Given entries:
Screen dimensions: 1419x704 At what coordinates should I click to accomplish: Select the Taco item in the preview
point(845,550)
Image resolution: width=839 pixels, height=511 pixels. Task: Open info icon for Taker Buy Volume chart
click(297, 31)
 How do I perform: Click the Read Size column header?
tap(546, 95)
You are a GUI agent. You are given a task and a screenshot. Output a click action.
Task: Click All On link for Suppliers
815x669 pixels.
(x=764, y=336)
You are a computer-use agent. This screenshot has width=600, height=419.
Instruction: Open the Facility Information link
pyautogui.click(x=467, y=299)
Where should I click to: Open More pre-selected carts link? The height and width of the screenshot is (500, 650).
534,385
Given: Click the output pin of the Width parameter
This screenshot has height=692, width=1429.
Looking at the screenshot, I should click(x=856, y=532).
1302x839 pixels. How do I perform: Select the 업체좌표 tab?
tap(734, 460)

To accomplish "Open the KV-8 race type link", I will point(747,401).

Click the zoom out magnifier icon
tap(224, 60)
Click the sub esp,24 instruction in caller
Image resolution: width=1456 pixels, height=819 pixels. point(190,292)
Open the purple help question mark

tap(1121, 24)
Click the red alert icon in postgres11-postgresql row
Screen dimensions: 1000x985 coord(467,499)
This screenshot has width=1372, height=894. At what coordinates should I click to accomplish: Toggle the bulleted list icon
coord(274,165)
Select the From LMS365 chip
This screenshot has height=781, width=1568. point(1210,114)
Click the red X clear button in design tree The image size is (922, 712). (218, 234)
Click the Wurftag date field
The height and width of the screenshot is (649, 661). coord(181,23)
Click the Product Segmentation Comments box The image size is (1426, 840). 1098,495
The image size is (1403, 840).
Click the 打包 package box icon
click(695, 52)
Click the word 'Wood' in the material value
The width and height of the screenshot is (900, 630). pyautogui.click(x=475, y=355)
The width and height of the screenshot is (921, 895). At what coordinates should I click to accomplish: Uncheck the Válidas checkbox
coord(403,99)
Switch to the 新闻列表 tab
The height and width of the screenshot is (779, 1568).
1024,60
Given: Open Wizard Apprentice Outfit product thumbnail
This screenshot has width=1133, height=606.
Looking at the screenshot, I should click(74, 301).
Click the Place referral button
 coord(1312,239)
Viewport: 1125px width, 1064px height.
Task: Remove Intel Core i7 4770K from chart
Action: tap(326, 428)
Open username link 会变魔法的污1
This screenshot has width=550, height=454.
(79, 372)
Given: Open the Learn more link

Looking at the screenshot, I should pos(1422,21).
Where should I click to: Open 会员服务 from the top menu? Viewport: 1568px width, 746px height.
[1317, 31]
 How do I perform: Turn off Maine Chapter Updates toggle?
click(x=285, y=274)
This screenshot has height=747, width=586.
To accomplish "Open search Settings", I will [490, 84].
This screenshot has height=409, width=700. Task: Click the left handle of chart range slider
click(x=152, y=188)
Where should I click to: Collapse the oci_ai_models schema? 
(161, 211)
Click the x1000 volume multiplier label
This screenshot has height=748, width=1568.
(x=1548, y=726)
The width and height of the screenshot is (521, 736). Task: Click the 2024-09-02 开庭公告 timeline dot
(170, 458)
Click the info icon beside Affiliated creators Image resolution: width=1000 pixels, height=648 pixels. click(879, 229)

Short task: Put all of the items above into a numbered list, omitting any blank lines.

Solution for this task:
1. Screen dimensions: 1419x704 At what coordinates should I click to accomplish: Select the Taco item in the preview
2. point(845,550)
3. Image resolution: width=839 pixels, height=511 pixels. Task: Open info icon for Taker Buy Volume chart
4. click(297, 31)
5.  How do I perform: Click the Read Size column header?
6. tap(546, 95)
7. You are a GUI agent. You are given a task and a screenshot. Output a click action.
8. Task: Click All On link for Suppliers
9. 815x669 pixels.
10. (x=764, y=336)
11. You are a computer-use agent. This screenshot has width=600, height=419.
12. Instruction: Open the Facility Information link
13. pyautogui.click(x=467, y=299)
14. Where should I click to: Open More pre-selected carts link? The height and width of the screenshot is (500, 650).
15. 534,385
16. Given: Click the output pin of the Width parameter
17. This screenshot has height=692, width=1429.
18. Looking at the screenshot, I should click(x=856, y=532).
19. 1302x839 pixels. How do I perform: Select the 업체좌표 tab?
20. tap(734, 460)
21. To accomplish "Open the KV-8 race type link", I will point(747,401).
22. Click the zoom out magnifier icon
23. tap(224, 60)
24. Click the sub esp,24 instruction in caller
25. Image resolution: width=1456 pixels, height=819 pixels. point(190,292)
26. Open the purple help question mark
27. tap(1121, 24)
28. Click the red alert icon in postgres11-postgresql row
29. Screen dimensions: 1000x985 coord(467,499)
30. This screenshot has width=1372, height=894. At what coordinates should I click to accomplish: Toggle the bulleted list icon
31. coord(274,165)
32. Select the From LMS365 chip
33. This screenshot has height=781, width=1568. point(1210,114)
34. Click the red X clear button in design tree The image size is (922, 712). (218, 234)
35. Click the Wurftag date field
36. The height and width of the screenshot is (649, 661). coord(181,23)
37. Click the Product Segmentation Comments box The image size is (1426, 840). 1098,495
38. The image size is (1403, 840).
39. Click the 打包 package box icon
40. click(695, 52)
41. Click the word 'Wood' in the material value
42. The width and height of the screenshot is (900, 630). pyautogui.click(x=475, y=355)
43. The width and height of the screenshot is (921, 895). At what coordinates should I click to accomplish: Uncheck the Válidas checkbox
44. coord(403,99)
45. Switch to the 新闻列表 tab
46. The height and width of the screenshot is (779, 1568).
47. 1024,60
48. Given: Open Wizard Apprentice Outfit product thumbnail
49. This screenshot has width=1133, height=606.
50. Looking at the screenshot, I should click(74, 301).
51. Click the Place referral button
52.  coord(1312,239)
53. Viewport: 1125px width, 1064px height.
54. Task: Remove Intel Core i7 4770K from chart
55. Action: tap(326, 428)
56. Open username link 会变魔法的污1
57. This screenshot has width=550, height=454.
58. (79, 372)
59. Given: Open the Learn more link
60. Looking at the screenshot, I should pos(1422,21).
61. Where should I click to: Open 会员服务 from the top menu? Viewport: 1568px width, 746px height.
62. [1317, 31]
63.  How do I perform: Turn off Maine Chapter Updates toggle?
64. click(x=285, y=274)
65. This screenshot has height=747, width=586.
66. To accomplish "Open search Settings", I will [490, 84].
67. This screenshot has height=409, width=700. Task: Click the left handle of chart range slider
68. click(x=152, y=188)
69. Where should I click to: Collapse the oci_ai_models schema? 
70. (161, 211)
71. Click the x1000 volume multiplier label
72. This screenshot has height=748, width=1568.
73. (x=1548, y=726)
74. The width and height of the screenshot is (521, 736). Task: Click the 2024-09-02 开庭公告 timeline dot
75. (170, 458)
76. Click the info icon beside Affiliated creators Image resolution: width=1000 pixels, height=648 pixels. click(879, 229)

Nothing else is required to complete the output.